EXERCISE OBJECTIVE> The answer must consist only of the lines from the line with "can get you" to the line with "The width and height of the screenshot is (768, 801).", both included, exactly as they stand below.

INFORMATION PROVIDED>

####

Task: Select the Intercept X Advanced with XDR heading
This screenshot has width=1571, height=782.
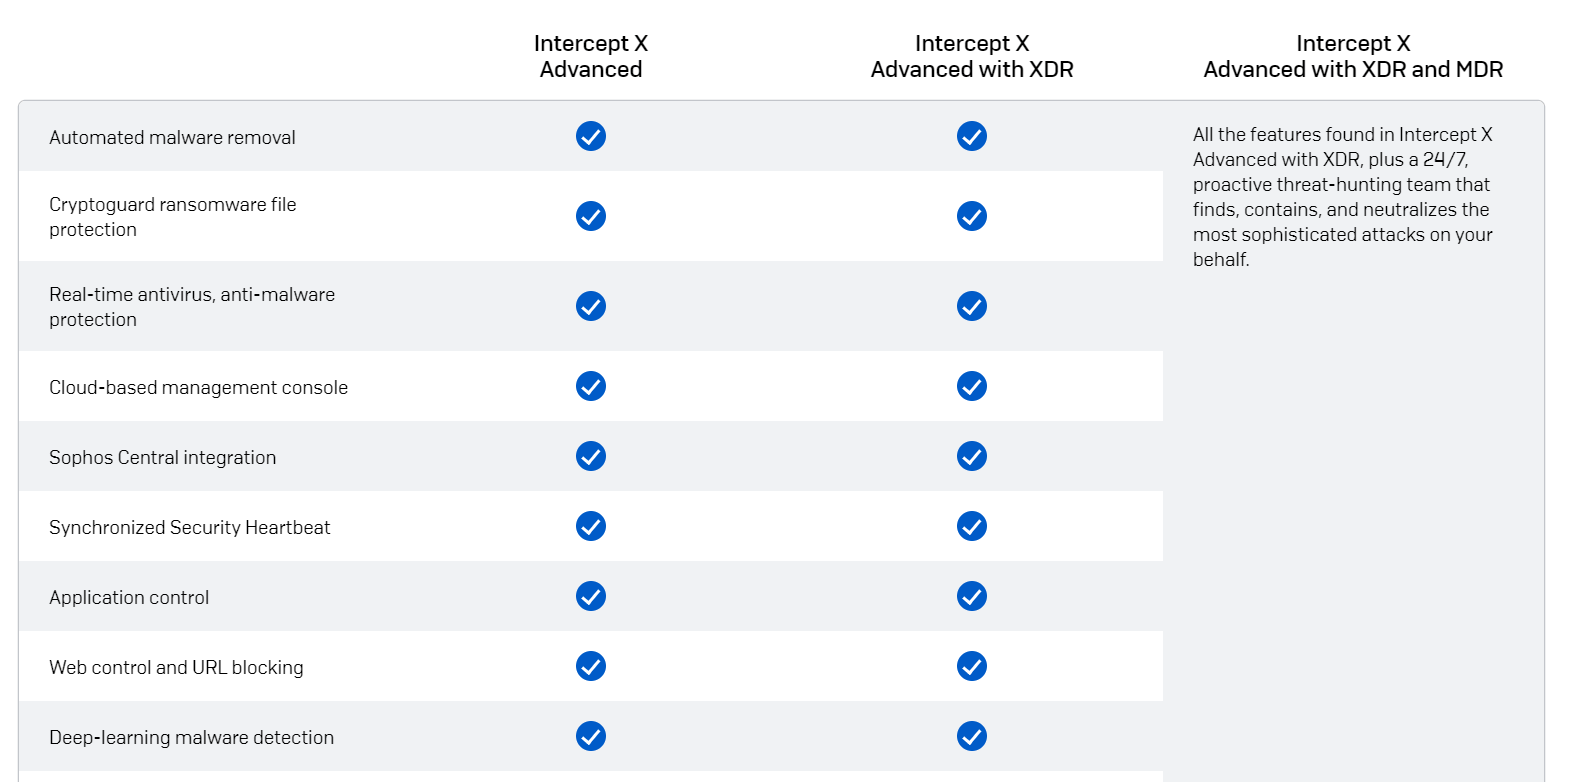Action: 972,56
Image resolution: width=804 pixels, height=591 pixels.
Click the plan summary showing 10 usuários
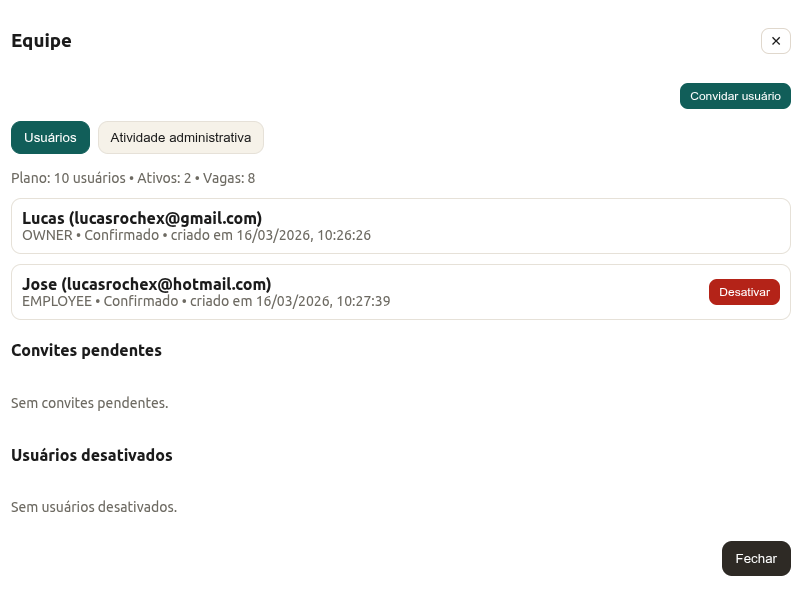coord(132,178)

####

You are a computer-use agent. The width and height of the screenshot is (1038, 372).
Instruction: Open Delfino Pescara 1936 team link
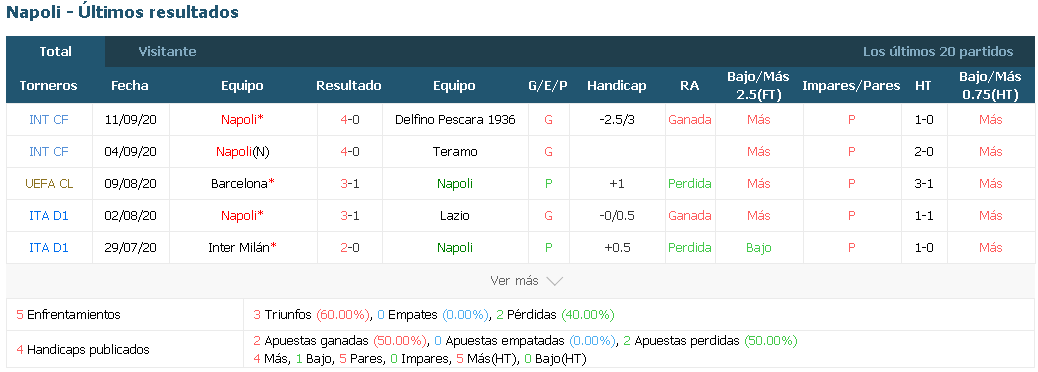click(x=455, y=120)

####

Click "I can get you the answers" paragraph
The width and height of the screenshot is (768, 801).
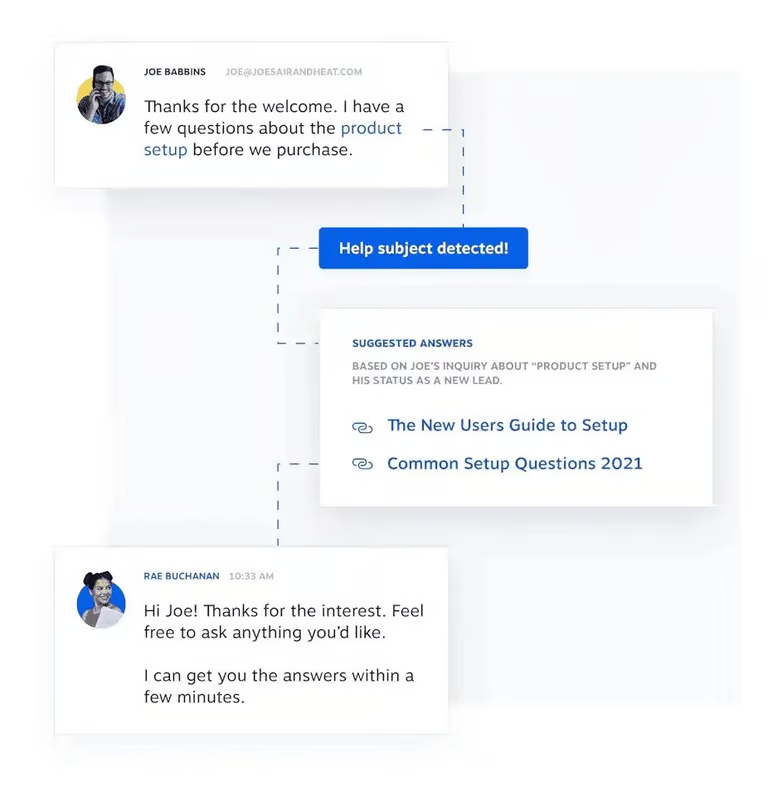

####

TASK OUTPUT>
Click "I can get you the answers" paragraph
The width and height of the screenshot is (768, 801).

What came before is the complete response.